April 02, 2015
The co-pilot suspected of deliberately flying a Germanwings plane into the French Alps searched the Internet for ways to commit suicide shortly before the crash that killed 150 people, German prosecutors said on Thursday.
Judicial officials in his home town of Duesseldorf said a computer found in his home also had revealed searches on cockpit doors and safety precautions related to them.
The growing evidence of suicide preparations came as French police discovered the second 'black box' flight recorder, raising their hopes of showing in detail how the co-pilot, 27-year-old Andreas Lubitz, set the plane on its fatal course.
If intact, the Airbus A320's Flight Data Recorder would deliver a detailed readout of hundreds of parameters, including any commands issued from the co-pilot's seat during the Duesseldorf-bound flight on March 24.
It is expected to be thoroughly analyzed by France's BEA crash investigation authority, which will try to match the data with cockpit voice recordings and information from ground radar.
There is a "reasonable hope" that the data can be recovered intact despite the box's being damaged in the crash, Marseille prosecutor Brice Robin said.
The same prosecutor shocked the aviation world last Friday by alleging that the separate cockpit voice recorder, which was found within hours of the crash, indicated Lubitz had crashed the jet on purpose after barricading himself at the controls.
But investigators are still struggling to understand why Lubitz would take the controls of the Airbus A320, lock the captain out of the reinforced cockpit during a toilet break and steer the jet into a mountainside.
In Duesseldorf, prosecutors said Lubitz had "looked for information on ways to commit suicide" in computer searches that took place between March 16 and 23, one day before the crash.
"On at least one day, the person had for several minutes undertaken searches related to cockpit doors and their safety precautions," they added in a statement.
The German newspaper Bild reported on Thursday that Lubitz had allegedly lied to doctors, telling them he was on sick leave rather than flying commercial planes.
Robin said 150 sets of DNA had been found in the wreckage, corresponding to the number of passengers and crew on board the low-cost carrier's jet.
He stressed, though, that the discovery of 150 DNA sets did not mean that all the victims had been found.
At each matching of a DNA set to a victims, families will immediately be informed, he told reporters in Marseille.
In addition, 470 personal items have been found.
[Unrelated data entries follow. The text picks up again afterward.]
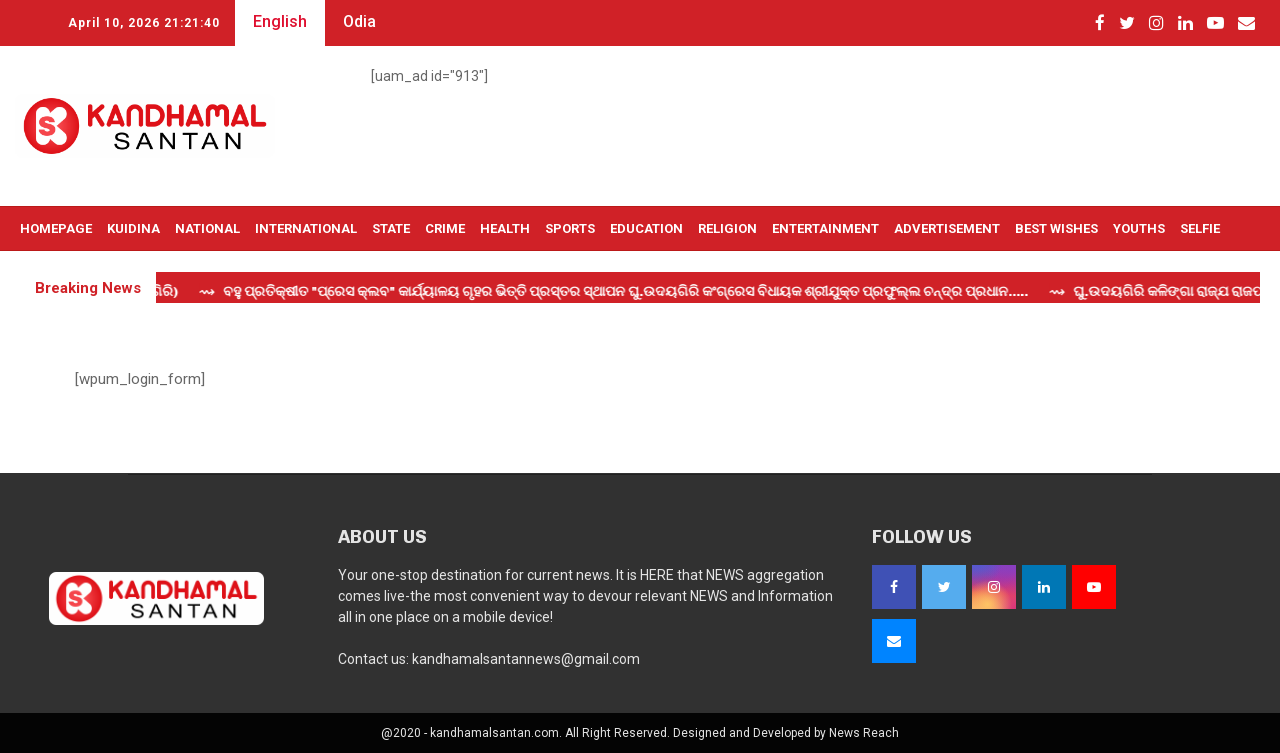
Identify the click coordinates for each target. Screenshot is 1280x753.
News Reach (864, 733)
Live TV (108, 273)
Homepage (56, 228)
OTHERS (45, 273)
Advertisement (947, 228)
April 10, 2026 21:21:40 (144, 23)
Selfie (1200, 228)
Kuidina (133, 228)
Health (505, 228)
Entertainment (825, 228)
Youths (1139, 228)
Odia (359, 21)
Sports (570, 228)
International (306, 228)
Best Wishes (1056, 228)
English (280, 21)
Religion (727, 228)
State (391, 228)
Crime (445, 228)
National (207, 228)
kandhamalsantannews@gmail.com (526, 659)
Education (646, 228)
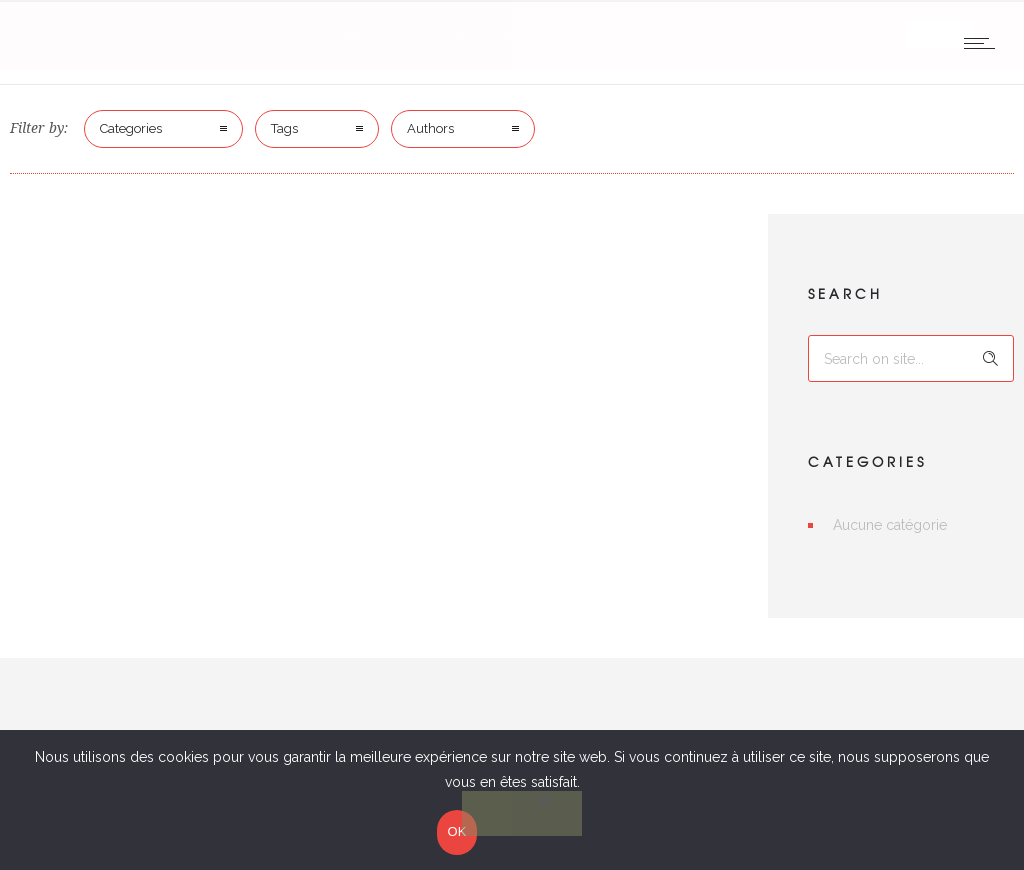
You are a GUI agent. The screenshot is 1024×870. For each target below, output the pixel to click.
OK (456, 832)
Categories (131, 126)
They included 42 mobile phones, but Robin said they looked unlikely to yield much useful.
"These telephones are in a very, very damaged condition, which will certainly make extracting information from them very, very difficult," he said.
After a nine-day hunt, the second data recorder was found by a French gendarme in a ravine, buried 20 centimeters down in a place that had been searched several times already, Robin said. It had caught fire and was blackened and damaged.
Black boxes -- which are actually bright orange -- are designed to withstand temperatures of 1,100 degrees Celsius for up to an hour, according to manufacturer Honeywell.
Germanwings parent Lufthansa said it welcomed the discovery of the second box and hoped it would yield results.
The airline has come under pressure to explain what it knew about the co-pilot's history of depression and could face substantial claims for damages, according to legal experts.
It said this week that when Lubitz resumed pilot training after a break in 2009, he provided the company flight school with medical documents showing he had gone through a "previous episode of severe depression".